WHY MUSEUMS STRUGGLE FOR PROFESSIONAL AWARDS
Awards in the museum community aren’t necessary, but are desirable. First of all, awards promote development and, secondly, they attract the society’s attention to the museum sector.
The advantages for museums participating in such events are obvious: it’s an opportunity to increase the institution’s rank, make the museum’s name stand out among hundreds of others, attract visitors and possibly get decent prize money.
Organizers of the European Museum of the Year Award (EMYA), the most prestigious award of this kind in Europe, assert that public recognition has positively influenced the life of many museum employees and focused attention on small museums with innovative content that would otherwise hardly become famous at the continental level. That being said, only museums that opened not more than three years ago or carried out a substantial upgrading and reconstruction may participate in EMYA. In 2015, the grand prize-winner was the Rijksmuseum of the Netherlands, which had temporarily been closed for visitors due to a complete renovation.
The prize money, usually provided by organisers of such events, is crucial. For instance, the Art Fund’s Museum of the Year award has a prize in the amount of £100,000. In 2015, the award was received by the Whitworth Art Gallery of the University of Manchester, which had previously undergone a major renovation.

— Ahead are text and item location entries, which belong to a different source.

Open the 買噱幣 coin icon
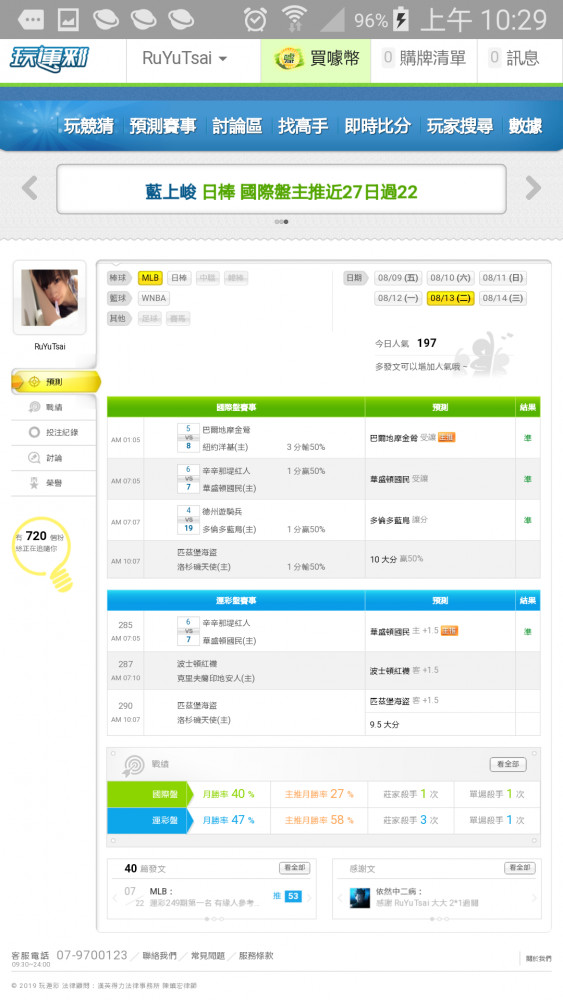This screenshot has width=563, height=1000. point(289,59)
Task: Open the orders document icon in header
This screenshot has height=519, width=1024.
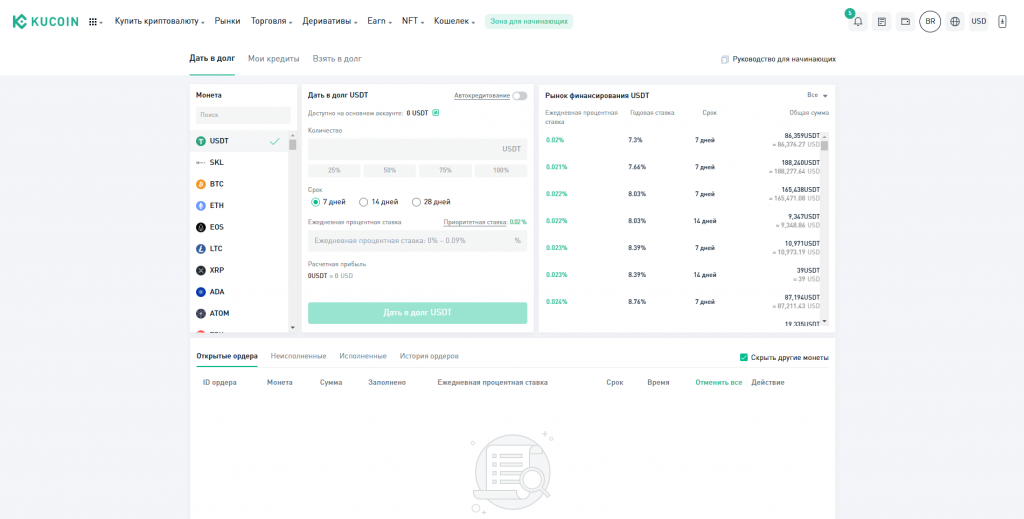Action: point(881,22)

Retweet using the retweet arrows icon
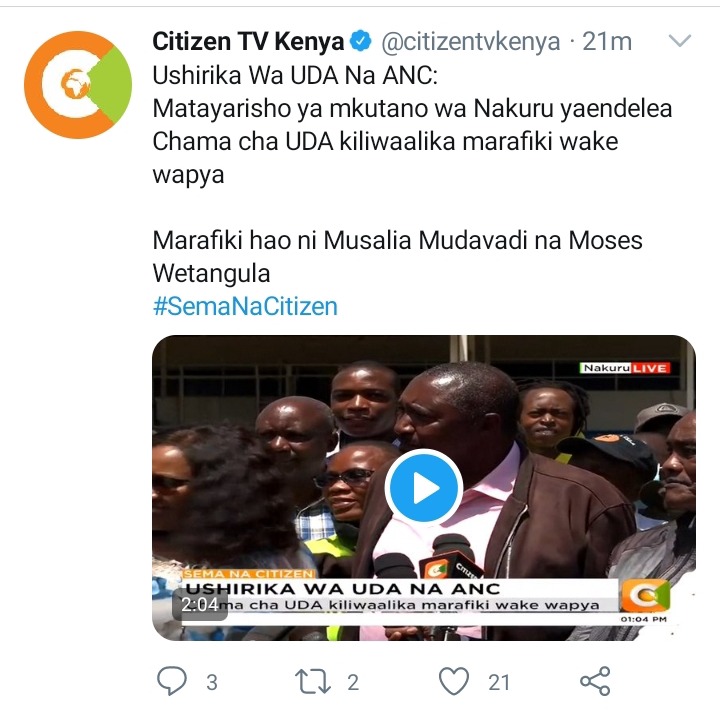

Some awards in the museum community are intended provide information about benefits provided by the winner. For example, the relatively “young” Children in Museums Award, established by the European Museum Academy, reviews museum exhibitions from the standpoint of their adaptation for children. The best of the best are museums with an innovative approach that are interesting for children under 14. In 2014 the National Museum of Denmark won the award. Its representative Marianne Bergman states this award enabled the museum to attract more attention not only to its work with children, but to the quality of that work as well.